Human Rights Watch ( HRW ), organisation internationale de défense des droits de l'homme, s'est montrée très critique à l'égard de l'arrêt de la Haute cour militaire (HCM) à l'encontre de l'ancien président Joseph Kabila Kabange, incluant sa condamnation à mort. Pour HRW, cette décision met en évidence le fragile équilibre entre l’obligation de rendre des comptes et la stabilité politique en RDC. Ce procès, pour des chefs d'accusation allant de la trahison aux crimes de guerre, avait toutes les caractéristiques d'une vendetta politique, menaçant à la fois l'État de droit et l'avenir démocratique du pays.
" Le jugement, dont la peine de mort, prononcé à l'encontre de Joseph Kabila met en évidence la nécessité pour la RD Congo de mettre en place des institutions suffisamment solides pour traduire en justice les responsables d'abus passés et présents, et de cesser d'utiliser les tribunaux pour régler des comptes politiques. En RD Congo, où les notions de stabilité et de réel progrès démocratique restent des aspirations, le procès de Joseph Kabila n'est pas un triomphe de la justice : c’est plutôt un signal d'alarme qui annonce une dérive autoritaire de plus en plus marquée ", dit HWR dans une déclaration rendue publique mercredi 1er octobre.

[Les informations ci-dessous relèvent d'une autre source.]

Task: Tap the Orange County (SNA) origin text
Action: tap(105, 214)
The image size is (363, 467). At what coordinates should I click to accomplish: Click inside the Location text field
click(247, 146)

Selon cette organisation, Il est incontestable que la RD Congo a connu des violations catastrophiques des droits humains sous différents gouvernements successifs et que les anciens hauts fonctionnaires devraient répondre de leurs méfaits. Les forces de sécurité gouvernementales ont commis de nombreux abus pendant les 18 années au pouvoir de Joseph Kabila. Human Rights Watch et d'autres organisations ont appelé à plusieurs reprises à ce que justice soit rendue. Cependant, ont-ils fait remarquer, la reddition de comptes perd tout son sens lorsqu'elle se fait à travers des processus qui s'apparentent à des simulacres de procès.

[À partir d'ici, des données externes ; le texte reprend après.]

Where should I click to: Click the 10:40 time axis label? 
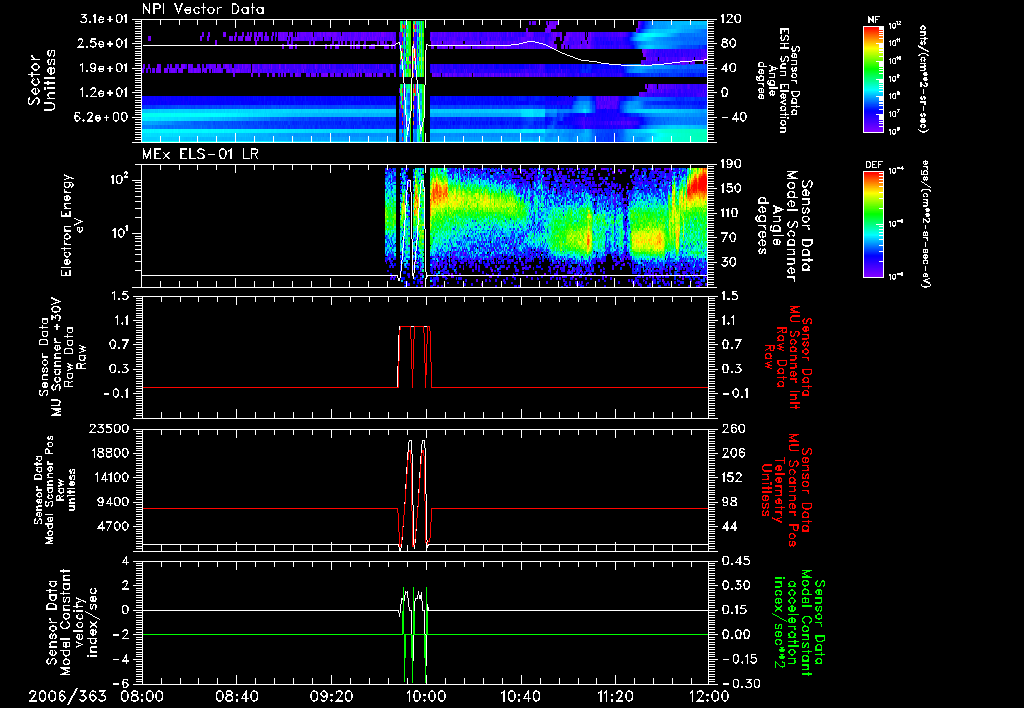coord(521,694)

" Les poursuites judiciaires précipitées et d’une flagrante iniquité à l'encontre de Joseph Kabila ressemblent moins à une quête de justice qu'à une stratégie calculée visant à éliminer un adversaire politique, remettant en question l'intégrité de l'ensemble du système judiciaire congolais. Cette question dépasse largement le cas de Joseph Kabila lui-même. Refuser à un ancien président une procédure équitable envoie un message effrayant, laissant entendre que d'autres opposants politiques pourraient subir le même traitement. Ce procès indique que le droit à un procès équitable est conditionnel, dispensable lorsqu'il dérange, sapant le principe même de l'égalité devant la loi" a fait savoir HWR dans sa déclaration.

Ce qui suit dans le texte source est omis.